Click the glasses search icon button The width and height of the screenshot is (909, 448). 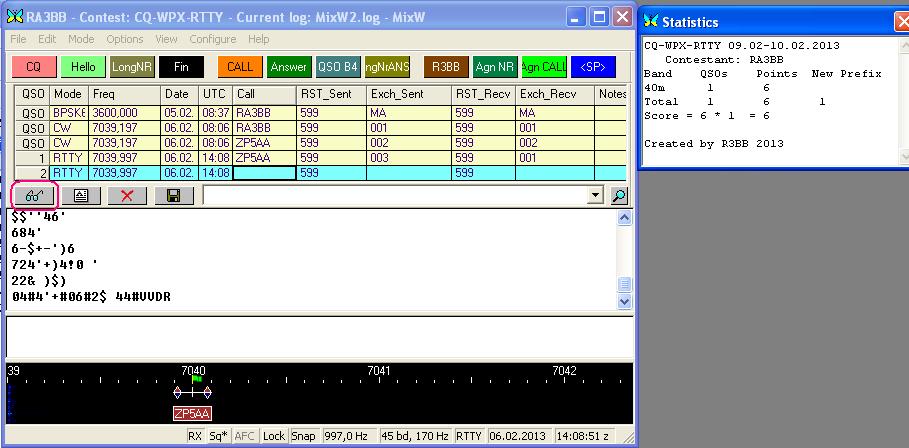(34, 195)
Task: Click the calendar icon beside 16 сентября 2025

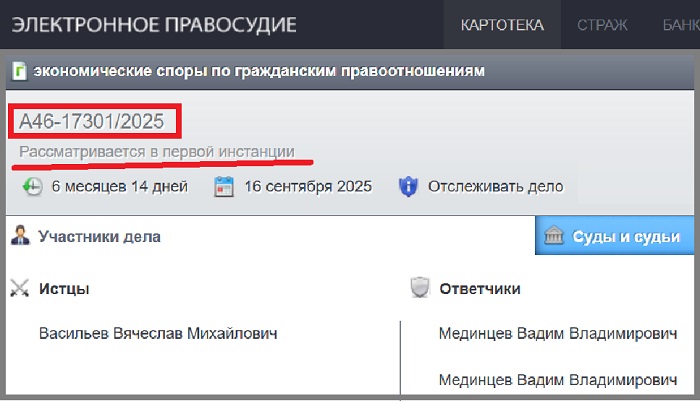Action: pos(225,186)
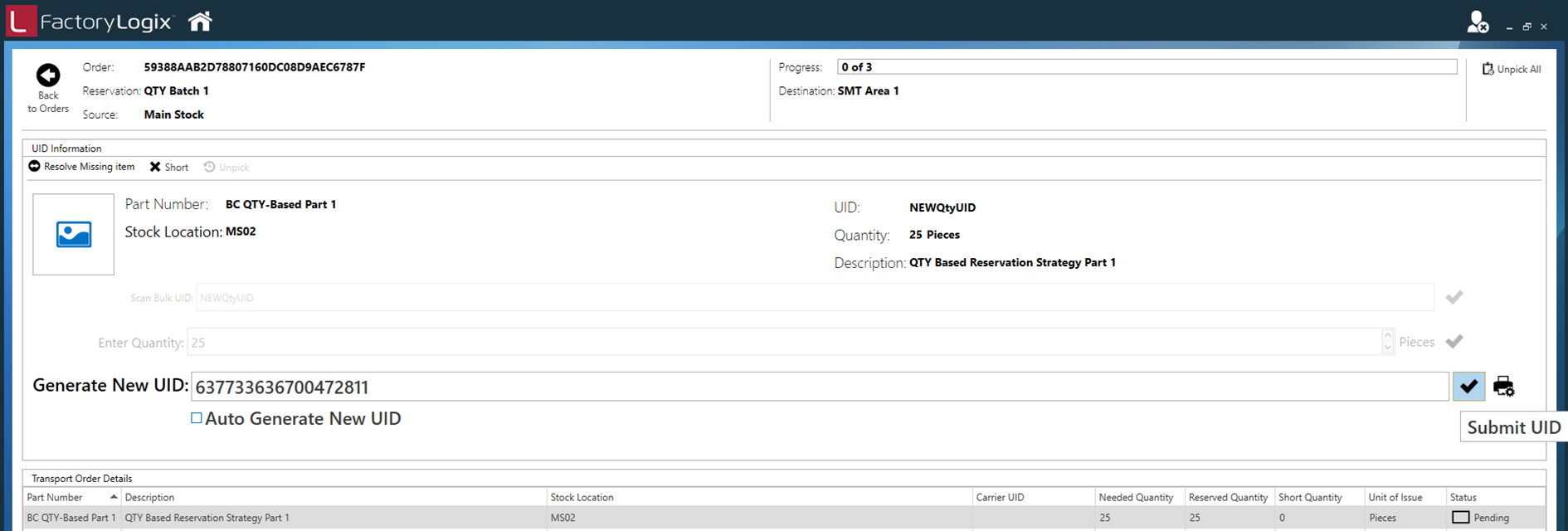
Task: Sort by Needed Quantity column header
Action: [1136, 498]
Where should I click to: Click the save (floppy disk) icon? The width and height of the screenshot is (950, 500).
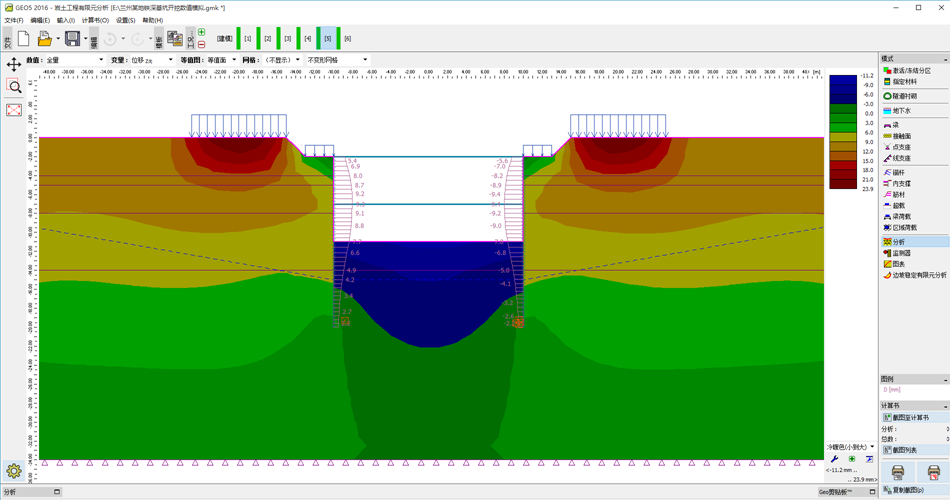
####################
WORK INSTRUCTIONS | With pictures omitted, copy exactly the lines from the one containing "Task: Click the" through the final line of the listing, both included.

TASK SOLUTION |
Task: Click the calendar icon beside 16 сентября 2025

Action: pos(225,186)
Task: Sort by Needed Quantity column header
Action: [1136, 498]
Where should I click to: Click the save (floppy disk) icon? The width and height of the screenshot is (950, 500).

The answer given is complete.